Saturday, August 16, 2008

The Soporific Values of PBS by Anthony McCarthy

Sitting with a convalescent a number of evenings, I was reminded just how god-awful PBS entertainment programming has become. Foyles War? Inspector Lindley*? On our local affiliate they’re showing Miss Marple. If there have been more than two series of Miss Marple made to please what they condescendingly believe the American audience wants, please point it out so it can be avoided.

Is there Brit kitsch so bad that they won’t show it on some Yank public TV station? And where is the American produced stuff they were promising us a while ago? Has anyone seen anything produced in America for PBS in fresh memory? Wait. Cancel that. Do we need a clone of CSI dressed in tweed and elbow patches?

While sitting through one piece of Brit trash recently, I was reminded of a tiresome joke repeated on one of the blogs a few months back about Canadian TV shows and their superior quality. It’s supposed to be ironic, trouble is, its not. Living where I do, I’ve seen a bit of Canadian stuff over the years, a lot of it back when I used to get the French language station out of Quebec. Some of it is garbage, but some is better than what you’re going to see here unless you buy it. Omerta, for example, or the wonderful English language series, Slings and Arrows**.

Slings and Arrows would be especially appropriate since its theme is a theater company that went through the motions for years, producing correct and boring productions of Shakespear and a bloated and incompetent bureaucracy more interested in sucking after funding than in fulfilling their stated purpose. You get the feeling that PBS and its affiliates wouldn’t be especially eager to explore that theme. Maybe they should notice that the incompetent financial manager has an easier job of selling the stuff when the hack-work artistic director dies and the content of their production gets shaken up.

Theater - including film, however shown - has the chance to tell about life. They have the words and actions to do that. An instrumental musician who deals mostly in abstractions, can get blown away when hearing what a single singer and piano player can do during a recital. It can change the way you see life. It rarely happens, though when it does it makes you certain that it is a useful activity. But it has to be the right singer, the right pianist and the right program of songs. Luckily, the songs, like the plays and scripts, already exist. There are writers and composers who aren’t just going through the motions, they’re generally the ones with a small audience. There are writers who are doing their part against all odds.

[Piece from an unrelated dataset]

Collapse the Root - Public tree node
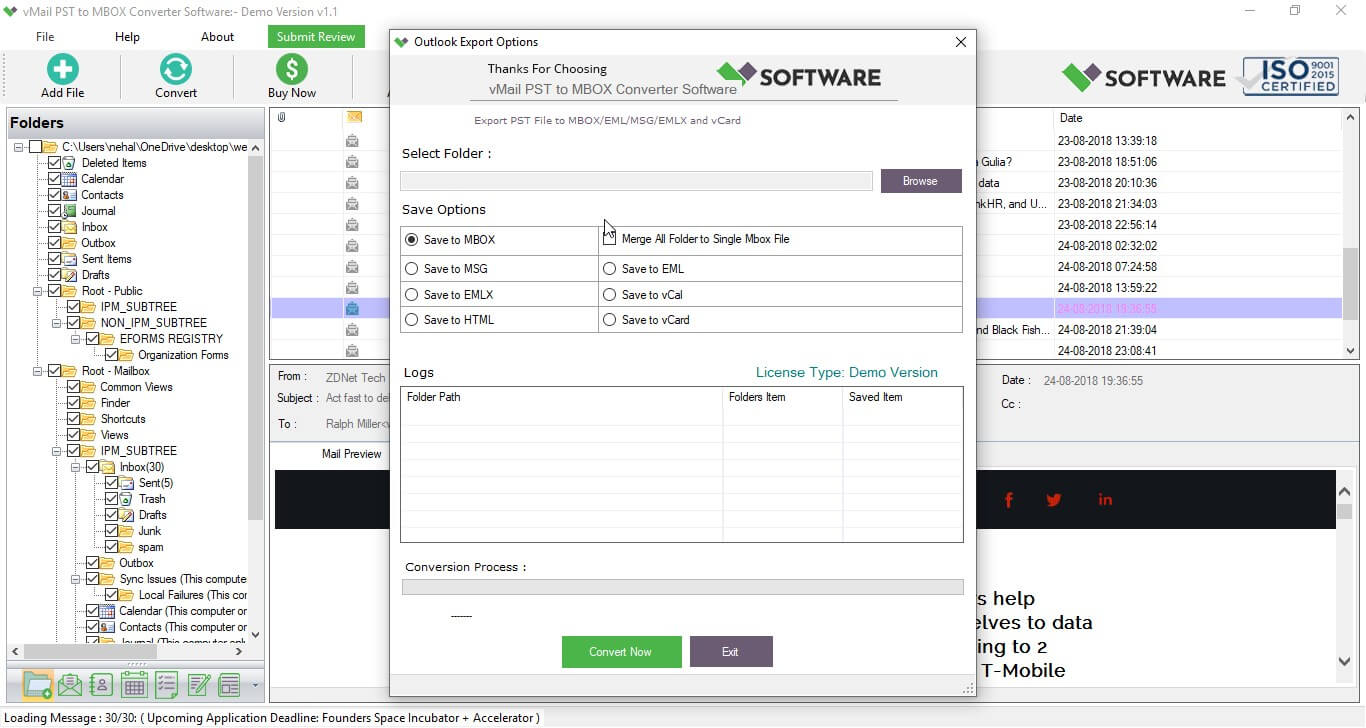 click(36, 291)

With the luxury of using the medium of reality, you wonder why anyone would settle on doing absolutely nothing with it at such great cost for so many years. You can understand people paying for junk if it has some novelty value or spectacle, though nothing gets older faster. That’s what fads are all about. But when a public TV system depends on those who will pay to see the same old junk and new junk of rapidly deteriorating quality, it’s already down the drain. Other than Moyers in the news and less than a handful of other news and history relates shows, PBS and public TV works against its purpose to exist.

Note: By the way, anyone else who is tempted to produce yet another mini-series glorifying Elizabeth I or the rest of her blood thirsty family should read William Cobbett’s THE HISTORY OF THE PROTESTANT REFORMATION IN ENGLAND AND IRELAND first. But for the rest of us, Cobbett’s History is a good antidote to that mildewed line of docu-drama. Note that Cobbett was, himself, a protestant.

When you cut through the establishment propaganda, the Tudor’s destruction of the medieval social support network in order to plunder it and buy support might go a long way to understanding what’s been so rotten about the Anglo-American system. They come off as sort of like the Bush Crime Family with a somewhat better record in arts patronage.

His defense of Mary as the least blood soaked and most beneficent of the Tudors and Stuarts are an interesting change from the line of lies and propaganda that started during her family’s reign and which will probably continue in the fall line up on PBS. Cobbett’s list of the hypocrisies and crimes of “That prince of hypocrites” Thomas Cranmer will come as a real shock to a lot of people brought up to their knowledge of history by PBS. Loved Glenda Jackson but Elizabeth I was no Glenda Jackson.

* That how it’s spelled? I was tempted to look it up but the effort isn’t worth it.

** The writing was great, the actors great. The three major roles played by Martha Burns, Paul Gross and Stephen Ouimette are especially good. Movies and plays about theater people are usually terrible but this series was great.

I probably shouldn’t mention it, but someone has posted the first season on You Tube.